__PAGE EXCERPT__:
⁂

All about Ian…

I’m a marine scientist working in the Department of Microbiology at Cornell University in the tiny town to Ithaca, NY (nowhere near New York City…). I started my education at high school in Canberra, Australia, before doing an undergraduate degree in marine science at the University of Queensland. After my BS degree I completed an honors degree (which is more like a MS in the US) in the Department of Botany, UQ studying benthic microalgae and marine viruses (with Bill Dennison and Judy O’Neil). I moved to the US for a PhD in 2000 working with Jed Fuhrman at the University of Southern California. My PhD project examined the impact of viruses on bacterial community composition, although I also did a great deal of work mapping the biogeography of bacterial taxa around different habitats of the ocean. In 2005 I moved to a postdoc at the University of California, Santa Cruz, working with Jon Zehr on marine diazotrophic (N-fixing) bacteria and community genomics/transcriptomics before coming to Cornell in 2009. My work since coming to Cornell has focused once again mainly on marine mass mortalities and their drivers.

Outside of work I am passionate about understanding perspectives of the human experience around the world, understanding variance across multiple axes, and sports involving water (swimming, water polo, hockey). I’m normally in the water somewhere.

⁂

__EXERCISE DATA__:
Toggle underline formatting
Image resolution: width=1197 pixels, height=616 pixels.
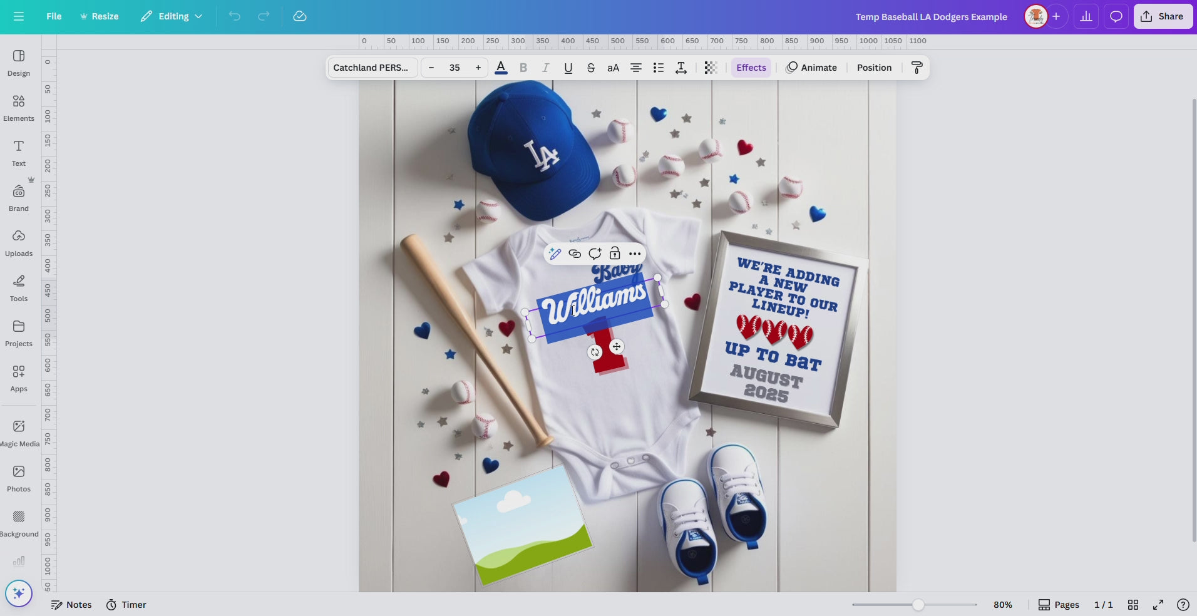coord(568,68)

⁂

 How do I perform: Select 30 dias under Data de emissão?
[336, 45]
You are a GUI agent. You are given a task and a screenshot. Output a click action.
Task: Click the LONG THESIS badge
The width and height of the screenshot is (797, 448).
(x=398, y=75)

⁂

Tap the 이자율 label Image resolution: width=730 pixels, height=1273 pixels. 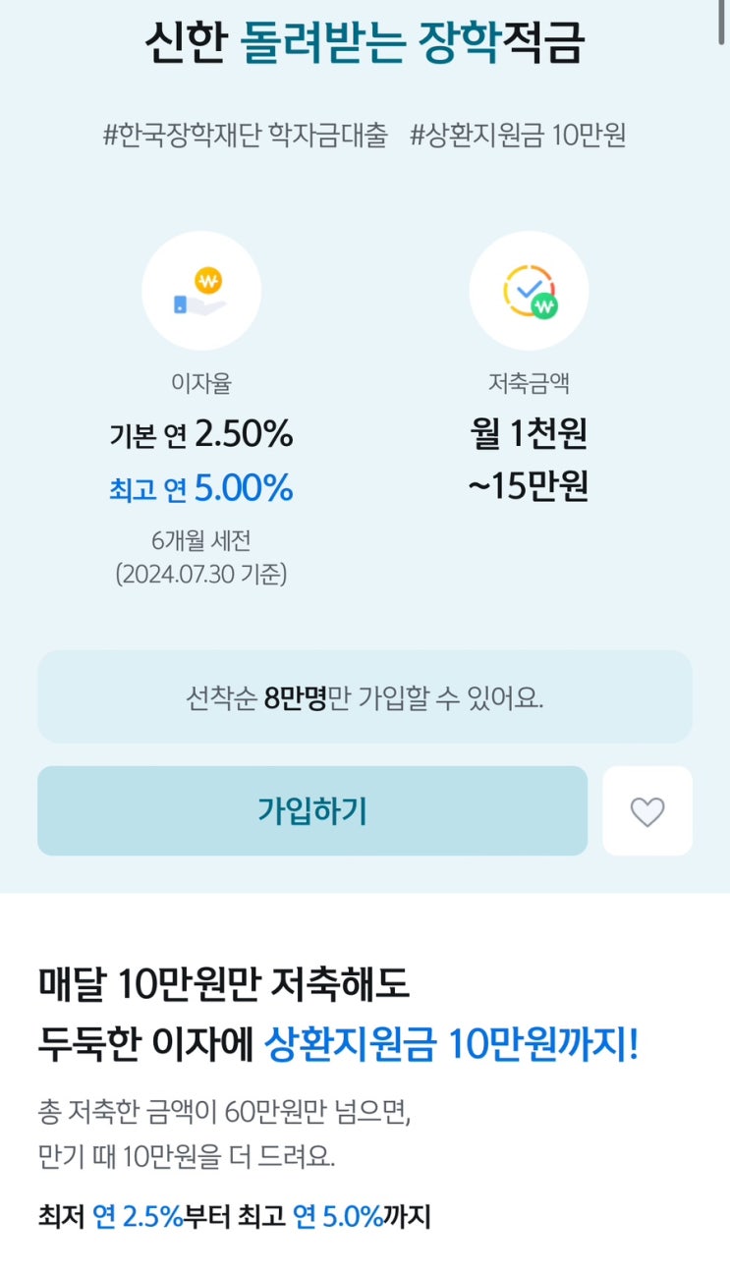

⁂

__TASKS TO PERFORM__:
1. Answer these questions about the profile of Ian:
(a) At which university did Ian complete his undergraduate degree in marine science?
(b) In what year did Ian come to Cornell?
(c) Which sports involving water does the profile list?
2. Set down, word for word, the passage of the profile of Ian that opens with the words containing "Outside of work" and closes with "the water somewhere.".
The items are separate material and are unrelated to the profile of Ian.

__COMPLETED EXERCISE__:
1.
(a) The University of Queensland.
(b) 2009.
(c) Swimming, water polo and hockey.

2.
Outside of work I am passionate about understanding perspectives of the human experience around the world, understanding variance across multiple axes, and sports involving water (swimming, water polo, hockey). I’m normally in the water somewhere.